Le Vice-Premier Ministre, Ministre de l’Économie nationale, Daniel Mukoko Samba, a livré, mardi 3 mars 2026, une intervention remarquée lors de la conférence plénière inaugurale du colloque international organisé par la Faculté d’Économie et de Développement de l’Université catholique du Congo (UCC). Face à un auditoire composé d’universitaires, d’experts et de décideurs publics, il a placé au centre des débats la nécessité d’articuler efficacement les politiques de stabilisation macroéconomique avec les impératifs de transformation structurelle.
Devant un auditoire composé d’universitaires, de chercheurs, d’étudiants et de décideurs publics, le membre du gouvernement a articulé son intervention autour de trois axes majeurs : les fondements et les limites de la stabilisation macroéconomique, le cadre analytique de la transformation structurelle, et la relation entre stabilisation et inclusion
Dans son premier axe, le Vice-Premier Ministre a rappelé que la stabilisation macroéconomique constitue un préalable indispensable à toute dynamique de développement. Elle repose notamment sur la maîtrise de l’inflation, la discipline budgétaire, la soutenabilité de la dette publique et la stabilité du taux de change.
Selon lui, ces paramètres créent un environnement de confiance favorable à l’investissement, à la prévisibilité des affaires et à la protection du pouvoir d’achat des ménages.
Toutefois, il a mis en garde contre une approche strictement comptable ou restrictive de la stabilisation, qui, si elle n’est pas accompagnée de politiques structurelles, peut engendrer des effets sociaux indésirables, notamment la contraction de l’emploi et la fragilisation des couches les plus vulnérables.
La stabilisation, a-t-il souligné, ne doit pas être une fin en soi, mais un socle sur lequel bâtir des réformes plus profondes.
Abordant le deuxième axe de son exposé, Daniel Mukoko Samba a défini la transformation structurelle comme le processus de réallocation des ressources travail, capital et technologie des secteurs à faible productivité vers des secteurs à plus forte valeur ajoutée.
Il a insisté sur la nécessité, pour des économies comme celle de la République démocratique du Congo, de sortir de la dépendance excessive aux matières premières pour développer des chaînes de valeur locales, promouvoir l’industrialisation, moderniser l’agriculture et renforcer le capital humain.
Cette transformation implique, selon lui, une planification stratégique cohérente, des investissements massifs dans les infrastructures, l’énergie et la formation, ainsi qu’un climat des affaires propice à l’initiative privée.
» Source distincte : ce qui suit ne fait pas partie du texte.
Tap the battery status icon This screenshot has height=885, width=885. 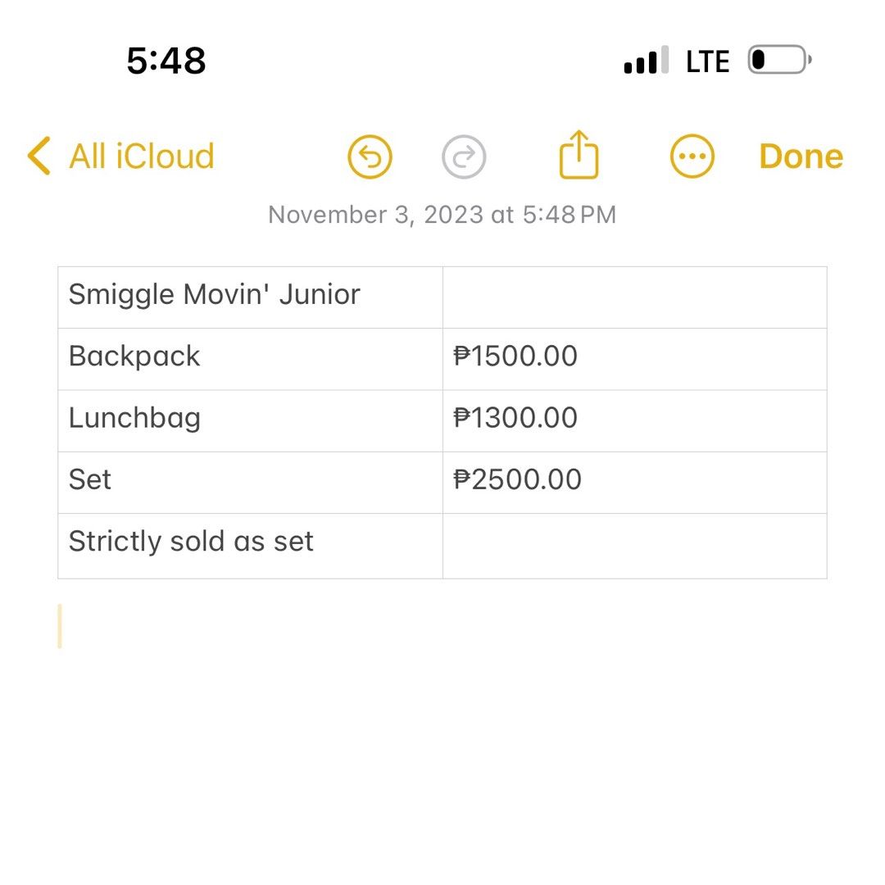click(778, 61)
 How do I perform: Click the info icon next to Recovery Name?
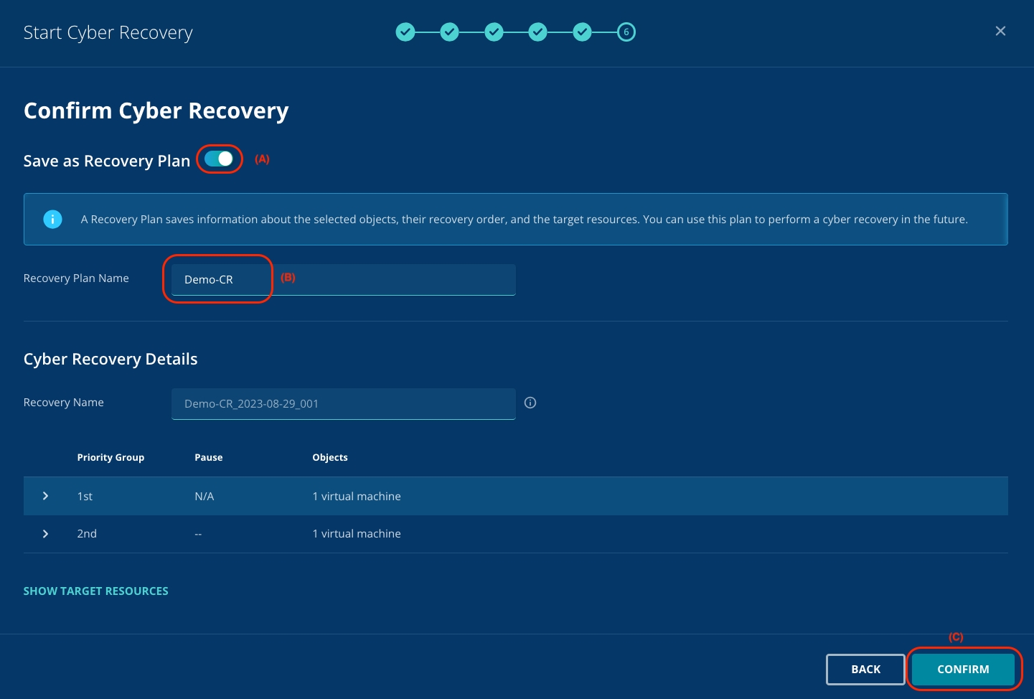pyautogui.click(x=530, y=403)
Elle requiert également une coordination étroite entre les politiques budgétaire, monétaire, industrielle et commerciale.
Dans le troisième axe, le Vice-Premier Ministre a mis l’accent sur l’impératif d’inclusion sociale.
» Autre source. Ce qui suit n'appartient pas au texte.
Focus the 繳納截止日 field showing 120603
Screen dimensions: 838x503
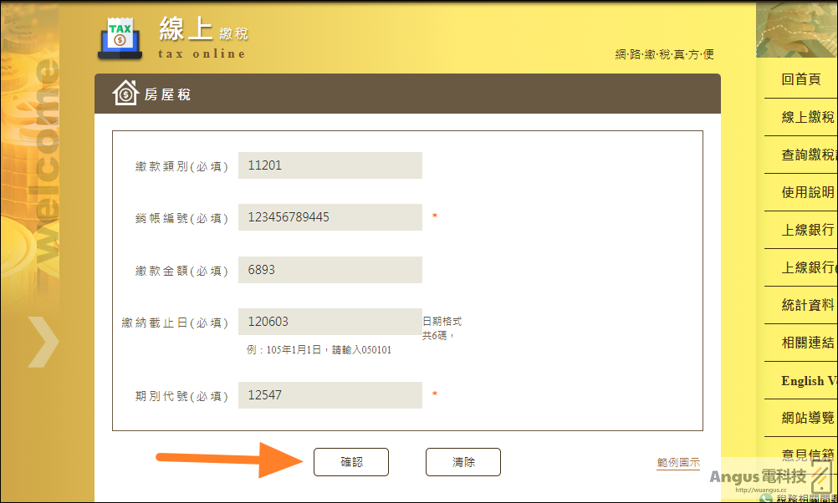330,322
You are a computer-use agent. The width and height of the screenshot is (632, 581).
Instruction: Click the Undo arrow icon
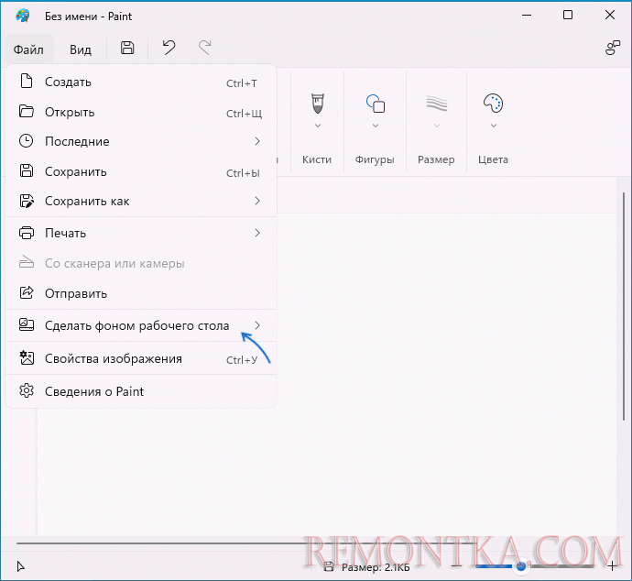(169, 49)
Une croissance durable, a-t-il soutenu, ne peut être considérée comme réussie que si elle profite au plus grand nombre.
Il a ainsi plaidé pour une articulation intelligente entre stabilisation et inclusion, à travers des mécanismes de protection sociale ciblés, des politiques actives d’emploi et un accès élargi au financement pour les petites et moyennes entreprises.
La stabilité macroéconomique doit, selon lui, créer l’espace budgétaire nécessaire pour financer les investissements sociaux, tandis que la transformation structurelle doit générer des emplois décents et réduire les inégalités régionales et sectorielles.
Daniel Mukoko Samba a salué l’initiative de l’UCC, qu’il a qualifiée d’espace privilégié de dialogue entre le monde académique et les décideurs publics. Il a encouragé les chercheurs à produire des analyses ancrées dans les réalités nationales, susceptibles d’éclairer l’action gouvernementale.
Ce colloque international s’inscrit ainsi dans une dynamique de réflexion stratégique sur les leviers d’une croissance congolaise à la fois stable, inclusive et durable, au croisement des exigences macroéconomiques et des ambitions de transformation structurelle.